Work in the constructor


If you scroll back up and look at the constructor for MyGuiComponent, you will see it calling readData(pojo). Now, the basic concept to test any class is that you have to create an instance of the class under test (unless it has static methods. Don’t get me started on that…). So now, every time you create an instance of MyGuiComponent, guess what ? readData(pojo) is going to get called. Every. Single. Time ! And it cannot be mocked out. Its a private method. And god forbid if you really didn’t care about the pojo and passed in a null. Guess what ? It most probably will blow up with a NullPointerException. So suddenly, that innocuous method in the constructor comes back to haunt you when you write yours tests (You are, aren’t you ?).


Law of Demeter


Furthermore, if you look at what readData(pojo) does, you would be even more concerned. At its base, MyGuiComponent only cares about 6 fields which it needs to render. Depending on the state of each of these fields, it adds widget. So why does the constructor ask for something totally unrelated ? This is a fundamental violation of the Law of Demeter. The Law of Demeter can be summed up as “Ask for what you need. If you need to go through one object to get what you need, you are breaking it.”. A much more fancier definition can be found on the web if you care, but the minute you see something like A.B().C() or something along those lines, there is a potential violation.
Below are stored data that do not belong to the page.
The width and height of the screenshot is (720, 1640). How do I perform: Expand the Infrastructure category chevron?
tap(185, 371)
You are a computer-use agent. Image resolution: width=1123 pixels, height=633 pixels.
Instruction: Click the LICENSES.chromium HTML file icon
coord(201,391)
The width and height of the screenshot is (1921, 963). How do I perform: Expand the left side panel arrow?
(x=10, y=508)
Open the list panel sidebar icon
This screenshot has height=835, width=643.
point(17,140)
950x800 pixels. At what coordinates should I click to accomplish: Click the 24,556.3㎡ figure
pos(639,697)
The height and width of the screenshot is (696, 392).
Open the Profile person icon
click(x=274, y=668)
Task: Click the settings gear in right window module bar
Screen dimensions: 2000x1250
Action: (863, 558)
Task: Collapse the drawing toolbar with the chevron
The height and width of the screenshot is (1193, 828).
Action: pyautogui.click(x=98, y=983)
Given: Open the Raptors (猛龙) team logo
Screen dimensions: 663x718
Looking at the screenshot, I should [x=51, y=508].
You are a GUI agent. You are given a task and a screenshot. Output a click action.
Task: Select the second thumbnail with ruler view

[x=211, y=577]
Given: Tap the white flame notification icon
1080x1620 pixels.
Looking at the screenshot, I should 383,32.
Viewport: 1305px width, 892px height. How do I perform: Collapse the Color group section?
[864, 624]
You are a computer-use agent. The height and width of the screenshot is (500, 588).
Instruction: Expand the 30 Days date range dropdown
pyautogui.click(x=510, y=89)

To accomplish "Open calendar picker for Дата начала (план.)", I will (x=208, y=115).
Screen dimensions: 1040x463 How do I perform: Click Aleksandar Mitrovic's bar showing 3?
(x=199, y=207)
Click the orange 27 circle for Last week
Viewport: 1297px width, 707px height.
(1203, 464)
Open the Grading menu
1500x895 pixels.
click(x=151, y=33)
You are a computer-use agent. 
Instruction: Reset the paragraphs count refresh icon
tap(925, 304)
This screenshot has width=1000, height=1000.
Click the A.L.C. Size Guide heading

In this case, MyGuiComponent doesn’t really care about the POJO. It only cares about some fields in the POJO, which it then assigns to its own fields. But the constructor still asks for the POJO instead of directly asking for the fields. What this means is that instead of just creating an instance of MyGuiComponent with the required fields in my test, I now have to create the POJO with the required fields and pass that in instead of just setting it directly. Convoluted, anyone ?


Mixing Concerns


Finally, what could be considered an extension of the previous one, but deserves a rant of its own. What the fundamental problem with the above class is that it is mixing concerns. It knows both how to create itself as well as how to render itself once it has been created. And the way it has been coded enforces that the creation codepath is executed every single time. To provide an analogy for how ridiculous this is, it is like a a Car asking for an Engine Number and then using that number to create its own engine. Why the heck should a car have to know how to create its engine ? Or even a car itself ? Similarly, why should MyGuiComponent know how to create itself ? Which is exactly what is happening here.


Solution


Now that we had arrived at the root of the problem, we immediately went about trying to fix it. My immediate instinct was to pull out MyGuiComponent into the two classes that I was seeing. So we pulled out a MyGuiComponentFactory, which took up the responsibility of taking in the POJO and creating a GuiComponent out of it. Now this was independently testable. We also added a builder pattern to the MyGuiComponent, which the factory leveraged.


class MyGuiComponentFactory {
MyGuiComponent createFromPojo(ComponentId id,
Component parent,
MyDataContainingPOJO pojo) {
// Actual logic of converting from pojo to
// MyGuiComponent using the builder pattern
}
}

class MyGuiComponent {
public MyGuiComponent(ComponentId id,
Component parent) {
super(id, parent);
}

public MyGuiComponent setName(String name) {
this.name = name;
return this;
}

}

And now, suddenly (and expectedly, I would like to add), the constructor for MyGuiComponent becomse simple. There is no work in the constructor. The fields are set up through setters and the builder pattern. So now, we started writing the unit tests for the render methods. It took about a single line of setup to instantiate MyGuiComponent, and we could test the render method in isolation now. Hallelujah!!


Disclaimer :

No code was harmed / abused in the course of the above blog post. There were no separation issues whatsoever in the end, it was a clean mutual break!